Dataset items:
───

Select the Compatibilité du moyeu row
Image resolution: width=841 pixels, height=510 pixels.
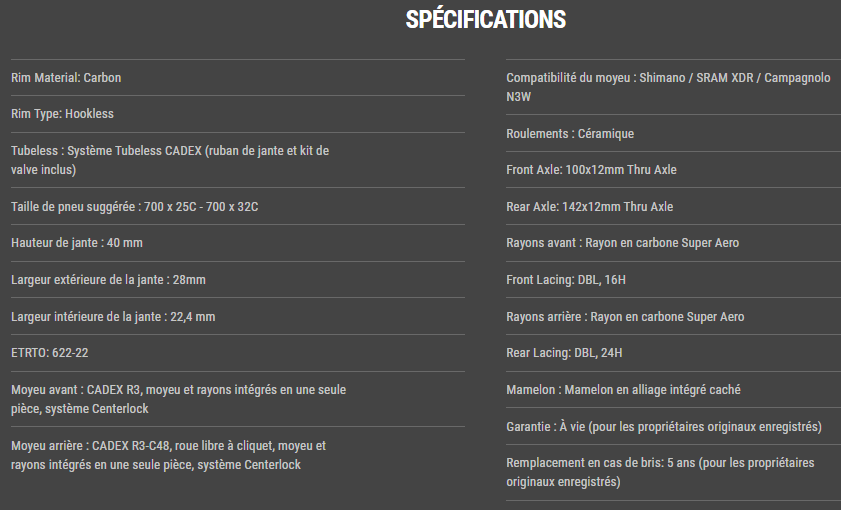pos(667,88)
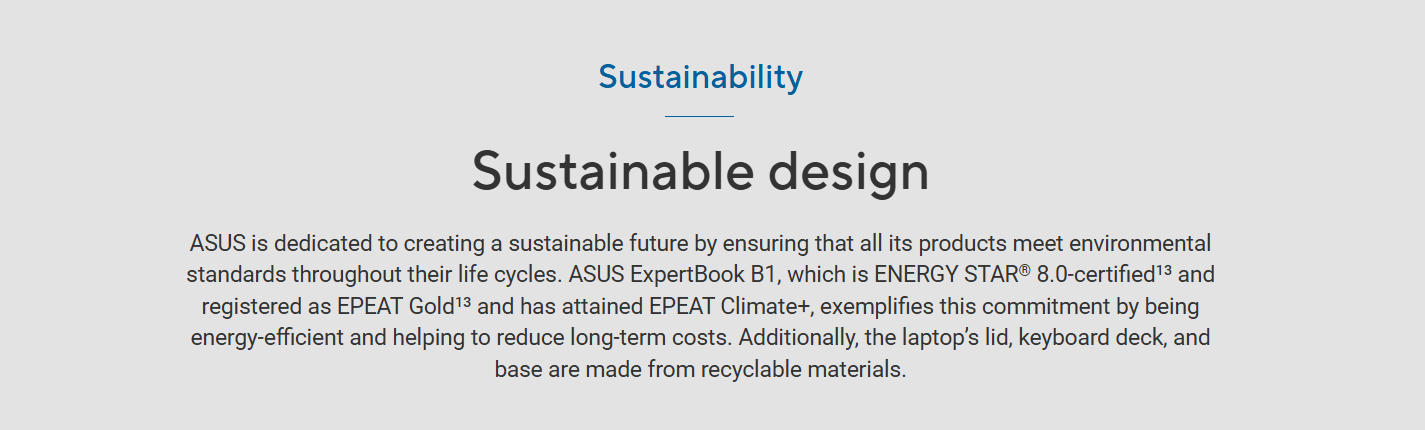Click the registered trademark symbol after ENERGY STAR
1425x430 pixels.
pyautogui.click(x=1024, y=269)
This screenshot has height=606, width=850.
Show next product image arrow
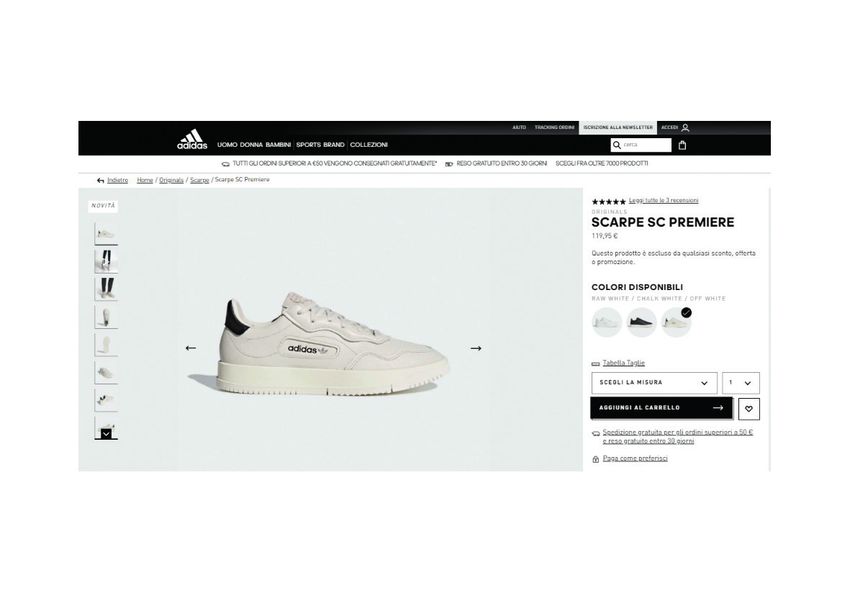475,348
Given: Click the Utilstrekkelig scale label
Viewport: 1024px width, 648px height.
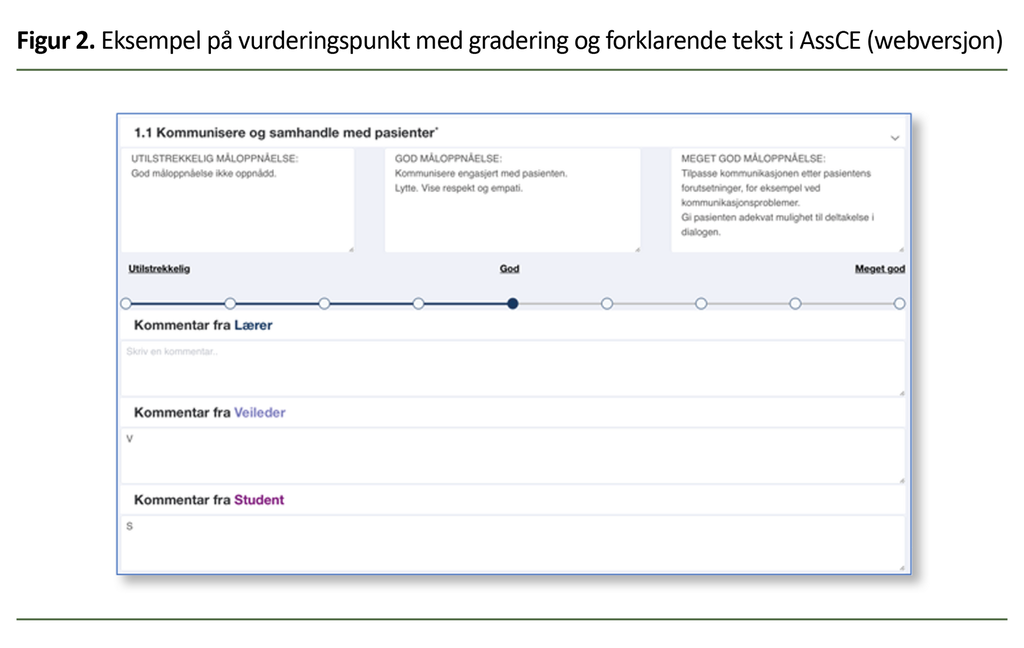Looking at the screenshot, I should pos(159,269).
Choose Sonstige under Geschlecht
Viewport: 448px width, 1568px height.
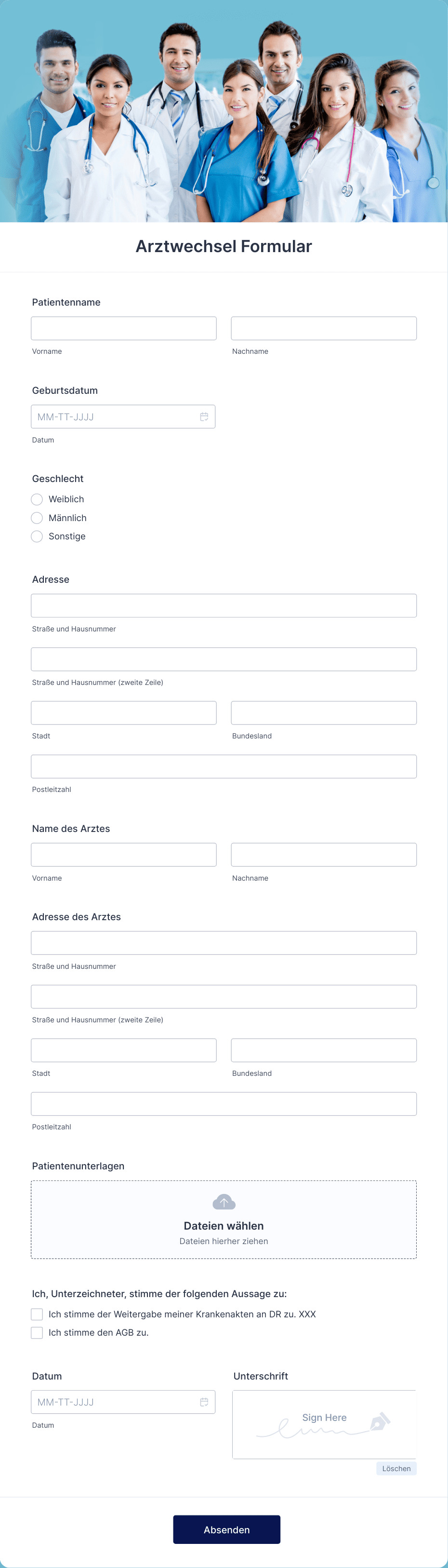[37, 536]
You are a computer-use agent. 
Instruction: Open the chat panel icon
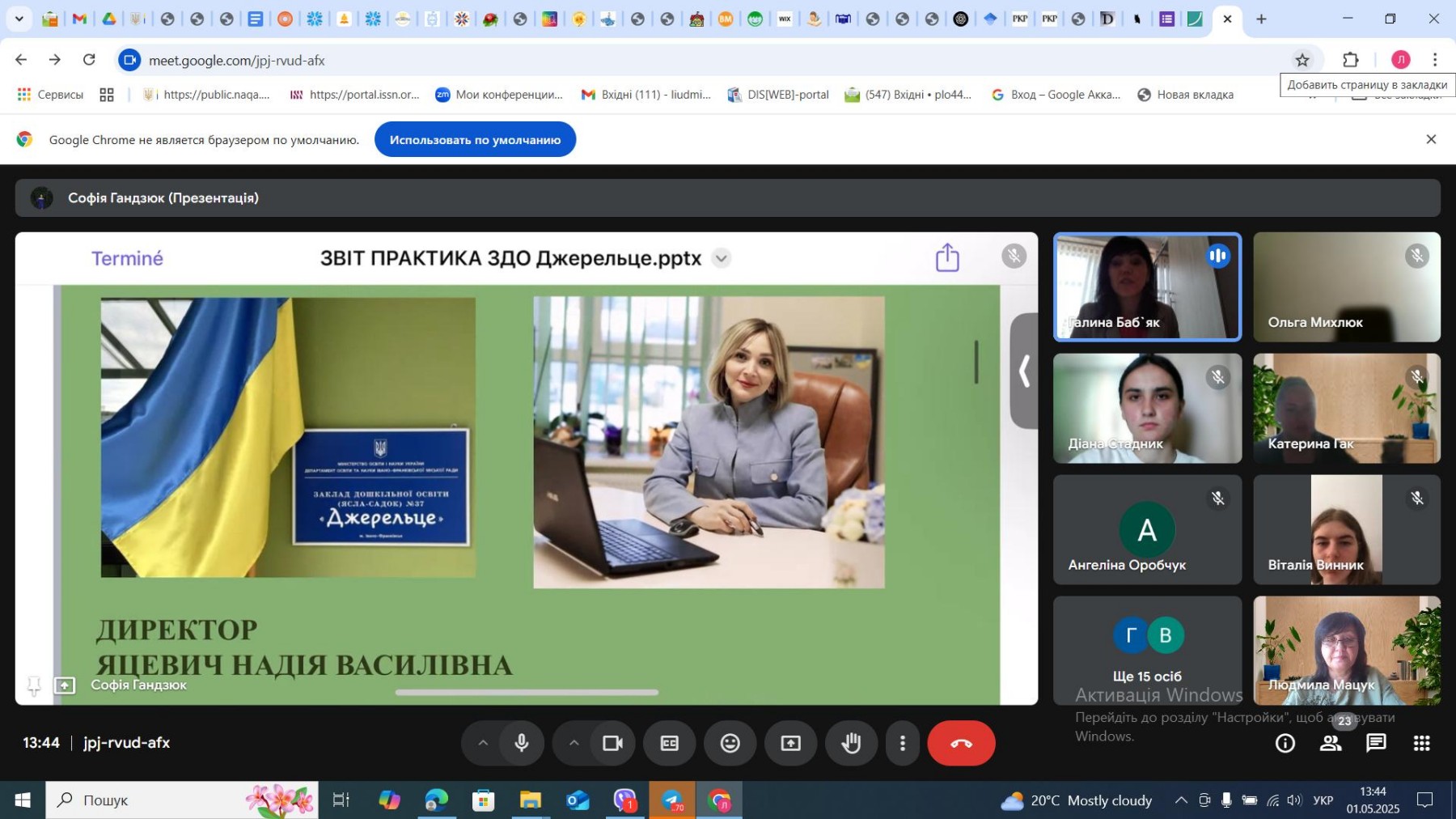(x=1376, y=743)
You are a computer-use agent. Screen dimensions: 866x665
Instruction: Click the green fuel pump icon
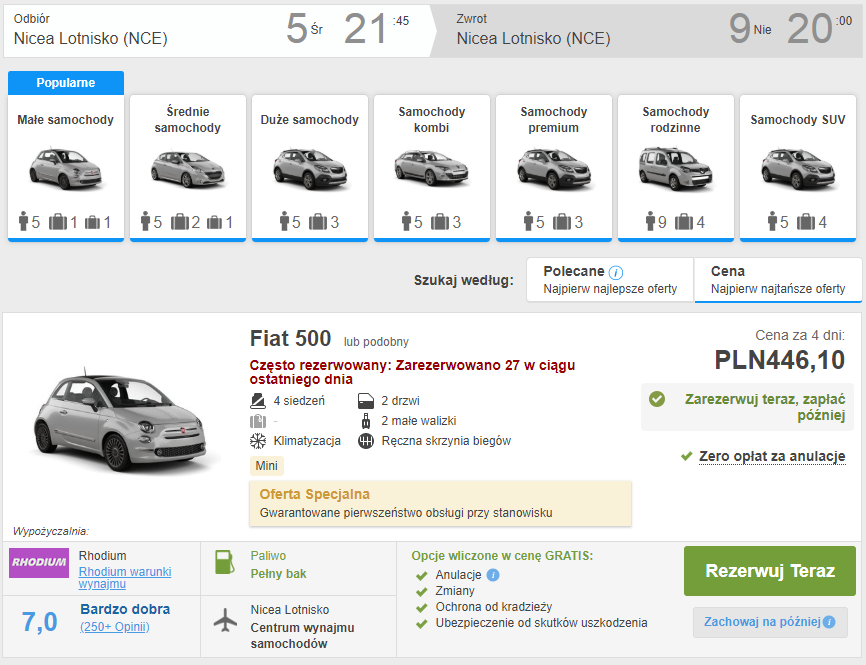tap(225, 562)
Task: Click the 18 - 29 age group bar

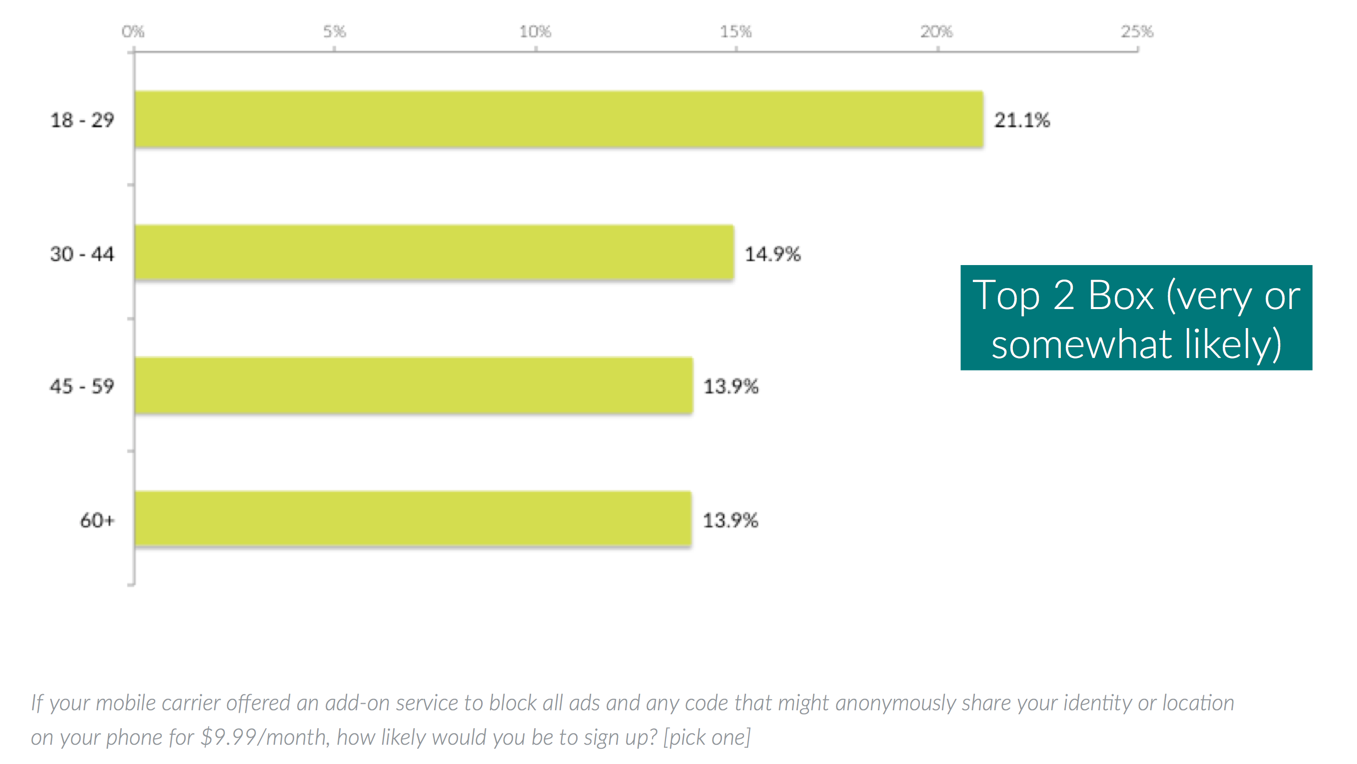Action: (x=558, y=120)
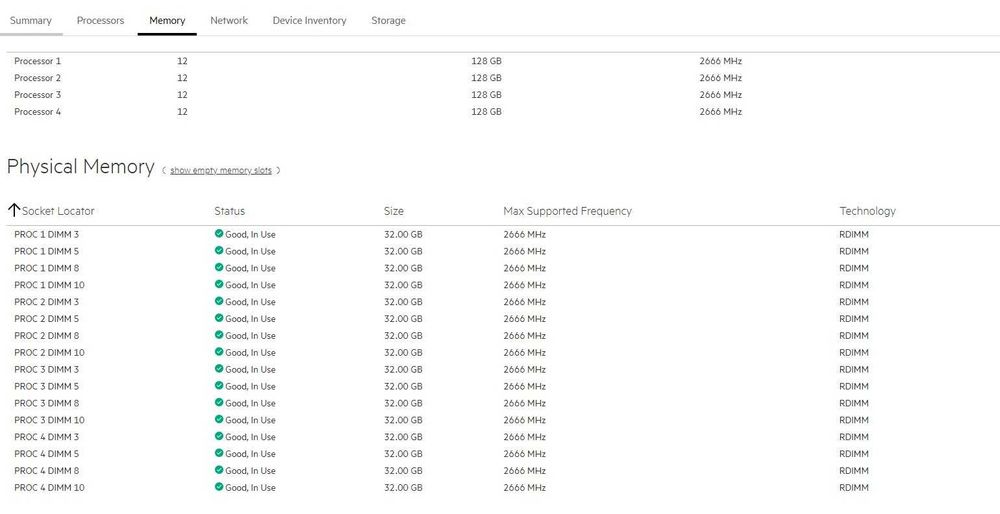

───

TASK DESCRIPTION — Write out the entries above word for word. Do not include the pictures.

ANSWER —
Select the Compatibilité du moyeu row
Image resolution: width=841 pixels, height=510 pixels.
pos(667,88)
Click the registered trademark symbol after ENERGY STAR
1425x430 pixels.
pyautogui.click(x=1024, y=269)
This screenshot has height=606, width=850.
Show next product image arrow
475,348
Given: Click the Utilstrekkelig scale label
Viewport: 1024px width, 648px height.
Looking at the screenshot, I should pos(159,269).
Choose Sonstige under Geschlecht
Viewport: 448px width, 1568px height.
[37, 536]
You are a computer-use agent. 
Instruction: Open the chat panel icon
(x=1376, y=743)
You are a computer-use agent. Screen dimensions: 866x665
Instruction: Click the green fuel pump icon
tap(225, 562)
Task: Click the 18 - 29 age group bar

Action: (x=558, y=120)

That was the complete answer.